* Directions for this task
Below are records; write all of them out exactly.

* Data provided
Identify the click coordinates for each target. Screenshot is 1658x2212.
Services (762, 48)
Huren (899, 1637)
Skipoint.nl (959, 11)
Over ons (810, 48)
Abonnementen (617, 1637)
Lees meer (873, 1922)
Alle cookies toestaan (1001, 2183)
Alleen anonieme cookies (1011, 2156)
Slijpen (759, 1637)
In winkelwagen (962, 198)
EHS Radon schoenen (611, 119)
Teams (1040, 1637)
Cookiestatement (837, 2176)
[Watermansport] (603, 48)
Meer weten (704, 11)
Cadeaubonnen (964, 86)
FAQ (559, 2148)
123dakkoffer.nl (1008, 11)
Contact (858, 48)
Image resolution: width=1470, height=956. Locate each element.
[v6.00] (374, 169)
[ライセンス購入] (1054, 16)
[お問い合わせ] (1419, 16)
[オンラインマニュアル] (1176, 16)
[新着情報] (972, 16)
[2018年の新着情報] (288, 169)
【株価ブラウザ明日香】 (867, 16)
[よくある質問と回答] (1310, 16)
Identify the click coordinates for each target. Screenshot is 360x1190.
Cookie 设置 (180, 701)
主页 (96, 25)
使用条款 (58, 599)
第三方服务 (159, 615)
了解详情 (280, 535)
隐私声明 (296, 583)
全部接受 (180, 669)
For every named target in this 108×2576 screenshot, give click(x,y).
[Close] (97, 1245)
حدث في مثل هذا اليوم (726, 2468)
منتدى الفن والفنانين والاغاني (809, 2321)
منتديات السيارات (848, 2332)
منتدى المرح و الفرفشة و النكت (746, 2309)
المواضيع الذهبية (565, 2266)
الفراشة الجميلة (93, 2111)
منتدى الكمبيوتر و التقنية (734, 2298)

* Final answer
Identify the click coordinates for each target. Screenshot is 1658x2212.
Services (762, 48)
Huren (899, 1637)
Skipoint.nl (959, 11)
Over ons (810, 48)
Abonnementen (617, 1637)
Lees meer (873, 1922)
Alle cookies toestaan (1001, 2183)
Alleen anonieme cookies (1011, 2156)
Slijpen (759, 1637)
In winkelwagen (962, 198)
EHS Radon schoenen (611, 119)
Teams (1040, 1637)
Cookiestatement (837, 2176)
[Watermansport] (603, 48)
Meer weten (704, 11)
Cadeaubonnen (964, 86)
FAQ (559, 2148)
123dakkoffer.nl (1008, 11)
Contact (858, 48)
Image resolution: width=1470, height=956. Locate each element.
[v6.00] (374, 169)
[ライセンス購入] (1054, 16)
[お問い合わせ] (1419, 16)
[オンラインマニュアル] (1176, 16)
[新着情報] (972, 16)
[2018年の新着情報] (288, 169)
【株価ブラウザ明日香】 (867, 16)
[よくある質問と回答] (1310, 16)
Identify the click coordinates for each target. Screenshot is 360x1190.
Cookie 设置 (180, 701)
主页 (96, 25)
使用条款 (58, 599)
第三方服务 (159, 615)
了解详情 (280, 535)
隐私声明 (296, 583)
全部接受 (180, 669)
For every named target in this 108×2576 screenshot, give click(x,y).
[Close] (97, 1245)
حدث في مثل هذا اليوم (726, 2468)
منتدى الفن والفنانين والاغاني (809, 2321)
منتديات السيارات (848, 2332)
منتدى المرح و الفرفشة و النكت (746, 2309)
المواضيع الذهبية (565, 2266)
الفراشة الجميلة (93, 2111)
منتدى الكمبيوتر و التقنية (734, 2298)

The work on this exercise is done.